The task:
An acceptable answer repeats exactly the line with "Task: Click the Xèng Hoa Quả play icon" and each line after it through the end of the entries, and includes nothing else.

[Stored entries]
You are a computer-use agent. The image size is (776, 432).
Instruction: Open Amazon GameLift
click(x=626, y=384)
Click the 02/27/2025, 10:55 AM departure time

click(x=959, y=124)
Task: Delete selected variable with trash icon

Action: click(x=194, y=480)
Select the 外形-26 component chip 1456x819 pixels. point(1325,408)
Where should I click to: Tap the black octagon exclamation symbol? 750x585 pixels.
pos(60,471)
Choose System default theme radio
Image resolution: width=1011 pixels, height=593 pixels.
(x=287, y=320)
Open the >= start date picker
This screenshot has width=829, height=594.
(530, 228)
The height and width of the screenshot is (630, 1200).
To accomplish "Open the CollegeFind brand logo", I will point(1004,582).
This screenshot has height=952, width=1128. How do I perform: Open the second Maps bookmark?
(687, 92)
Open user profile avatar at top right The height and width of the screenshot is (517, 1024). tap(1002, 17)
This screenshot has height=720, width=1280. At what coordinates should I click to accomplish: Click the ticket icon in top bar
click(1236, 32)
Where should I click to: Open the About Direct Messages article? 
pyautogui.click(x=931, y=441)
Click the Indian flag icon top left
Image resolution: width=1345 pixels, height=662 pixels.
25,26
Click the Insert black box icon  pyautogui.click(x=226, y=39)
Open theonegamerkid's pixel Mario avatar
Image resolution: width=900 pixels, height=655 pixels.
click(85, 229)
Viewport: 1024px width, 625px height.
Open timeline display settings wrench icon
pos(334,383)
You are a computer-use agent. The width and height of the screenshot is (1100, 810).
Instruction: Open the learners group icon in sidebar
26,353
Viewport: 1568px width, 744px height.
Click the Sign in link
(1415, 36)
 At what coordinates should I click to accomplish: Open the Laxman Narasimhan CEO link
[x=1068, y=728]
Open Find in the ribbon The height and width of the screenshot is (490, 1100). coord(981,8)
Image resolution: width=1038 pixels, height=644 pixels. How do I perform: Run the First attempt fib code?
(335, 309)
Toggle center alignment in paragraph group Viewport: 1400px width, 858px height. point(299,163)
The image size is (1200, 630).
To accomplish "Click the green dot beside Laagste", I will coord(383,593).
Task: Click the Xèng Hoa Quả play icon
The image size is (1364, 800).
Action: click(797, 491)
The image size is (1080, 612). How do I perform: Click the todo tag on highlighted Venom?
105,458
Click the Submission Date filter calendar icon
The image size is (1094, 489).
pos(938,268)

Answer space:
Task: Click the Xèng Hoa Quả play icon
The image size is (1364, 800).
Action: click(797, 491)
The image size is (1080, 612). How do I perform: Click the todo tag on highlighted Venom?
105,458
Click the Submission Date filter calendar icon
The image size is (1094, 489).
pos(938,268)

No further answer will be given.